Bill challenges standardized testing
A bill, passed unanimously in the state House of Representatives, challenges federal priorities for standardized testing for the school year.
Senate Bill 1216, introduced by State Sen. Wayne Langerholc Jr., R-35th District, and passed in the state house by a 202-0 vote on Sept. 29., includes provisions to:
— Permit parents/guardians to opt their children out of state education assessments in 2020-21.
— Postpone implementation of the Keystone Exam graduation requirements and alternate graduation pathways until 2022-23.
— Require Pennsylvania to seek a federal waiver to annual state assessments, should a waiver opportunity be made available this year.
State Sen. Judy Ward, R-Blair, co-sponsor of the bill, said because each school district has had to adapt to unique challenges caused by COVID-19, it would be unfair to expect students to take state standardized tests this year.
“We have more than 500 school districts in the state and each one was different in how it got education out to their students.”
Though the U.S. Department of Education granted a waiver on state standardized testing in the spring, Secretary of Education Betsy DeVos said it would not do the same for the 2020-21 school year.
In a Sept. 3 letter to state education departments, DeVos called state assessments “the most reliable tools available to help us understand how children are performing in school,” which she said helps to inform personalized support to children and transparency in their progress.
Rich Askey, president of the Pennsylvania State Education Association, disputed DeVos’s position in a release Tuesday, saying educators currently use a variety of diagnostic tests and assessments that are “far more helpful to gauging what students need.”
In the letter, DeVos also said she was prepared to work with states to ensure they can “meaningfully assess student performance” during the year, and was open to discuss actions needed to adjust how results of assessments are used in school accountability determinations.
PSEA spokesperson Chris Lilienthal said despite Secretary DeVos’s offer of flexibility, she is still insisting students take “high-stakes standardized tests this school year” while “students are under tremendous stress and educators are stretched thin” working in in-person and online environments.
The U.S. Department of Education could not be reached for comment on the bill, nor on PSEA’s position.
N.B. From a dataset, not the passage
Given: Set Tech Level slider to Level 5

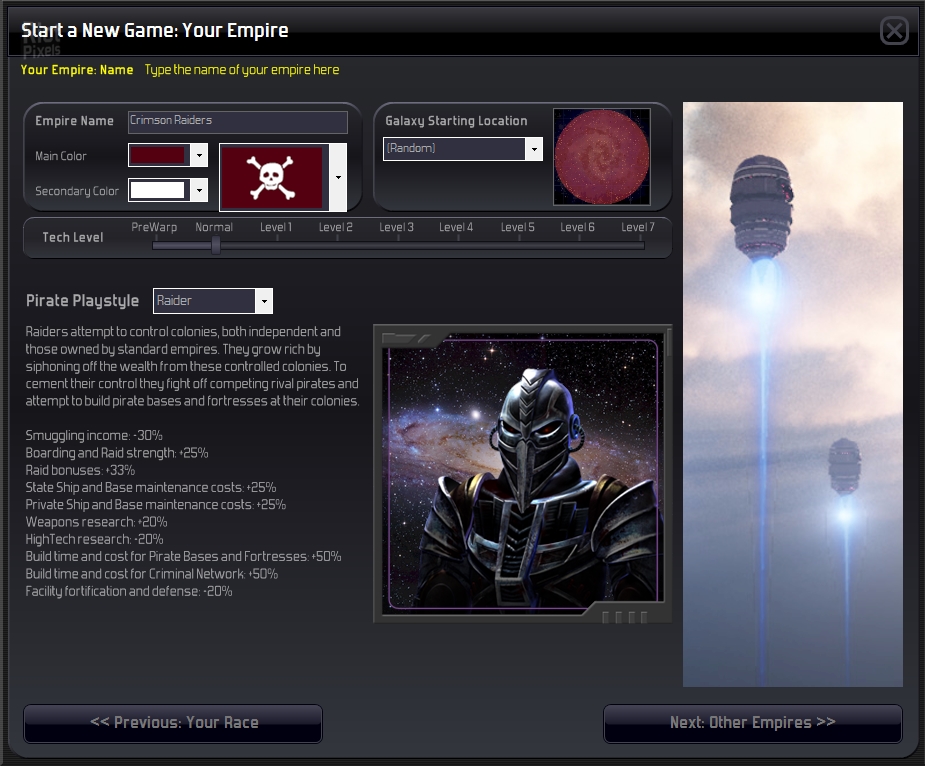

Ward said that as a representative of a rural area where some students are without broadband and some have more support from parents than others, virtual education can cause inequalities in learning, creating challenges in preparing for standardized testing.
“When you’re in a classroom, things are equal, but when you’re not in a classroom, things aren’t equal,” she said.
“Students are not getting the same education they would in a normal school year,” Lilienthal said. “Educators need to be a little more free to focus on students’ needs, including to adjust to new ways of learning.”
The PSEA said it “welcomed” the vote on Senate Bill 1216, which it said places “greater emphasis on student learning over standardized testing” and “sends a clear message that Pennsylvania believes the federal government should work with states to ease standardized testing in 2020-21.”